4. Letten et al. (2017) only analyse models in which resources are governed by chemostat dynamics, so do not consider biotic resources, which can be driven extinct by their consumers. Letten et al. (2017) also confine their analysis to 2- consumer-2-resource systems, and to consumers with linear functional responses. They do consider the possibility of nutritionally essential resources, but do not consider the effects of adaptive variation in relative consumption rates, something that is very likely in the case of such resources (Abrams 1987b; Abrams and Shen 1989). Thus, their models represent a very limited range of biologically plausible 2-consumer-2-resource systems. The inability of their favoured method of graph­ical analysis to provide generally applicable results in other cases (e.g., most cases with biotic resources) is not noted.

5. Barabas et al. (2018) is largely concerned with reviewing Chesson’s body of the­ory on competition in temporally fluctuating environments. Resources are not explicit variables in most of their analysis. However, resources are implicit in the competitive effect parameter of their models, and do make an appearance in their supplemental material. On the other hand, Barabas et al. (2018) suggest that Ches- son’s general theory is most appropriate for systems with a single resource, which is to say, virtually no natural system.
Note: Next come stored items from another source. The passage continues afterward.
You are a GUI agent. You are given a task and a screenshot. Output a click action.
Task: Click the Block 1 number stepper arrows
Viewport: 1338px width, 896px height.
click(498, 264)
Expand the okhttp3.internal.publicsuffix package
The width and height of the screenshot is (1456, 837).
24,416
6. McPeek (2019a) argues strongly for a consumer-resource approach to competi­tion, and considers some nonlinear functional responses, as well as the case with three consumers and three resources. However, he fails to note the effects of con­sumer or resource extinction on the competitive process and ignores (in some cases) or is incorrect (in other cases) about the effect of type II responses on the nonlinearity of competition, the probability of resource extinction, and the relationship between overlap and competition. He also does not discuss a vari­ety of other mechanisms that make resource-based competition inconsistent with the Lotka-Volterra model, and/or simple methods of analysis. McPeek (2019a) favours simplified graphical methods of analysis that are seldom sufficient for understanding multi-species consumer-resource models. Although this and sev­eral other details of McPeek's (2019a) article are criticized in this book, its stress on the need for consumer-resource models still makes it more likely to contribute to the future of competition theory than the other articles discussed in this chapter.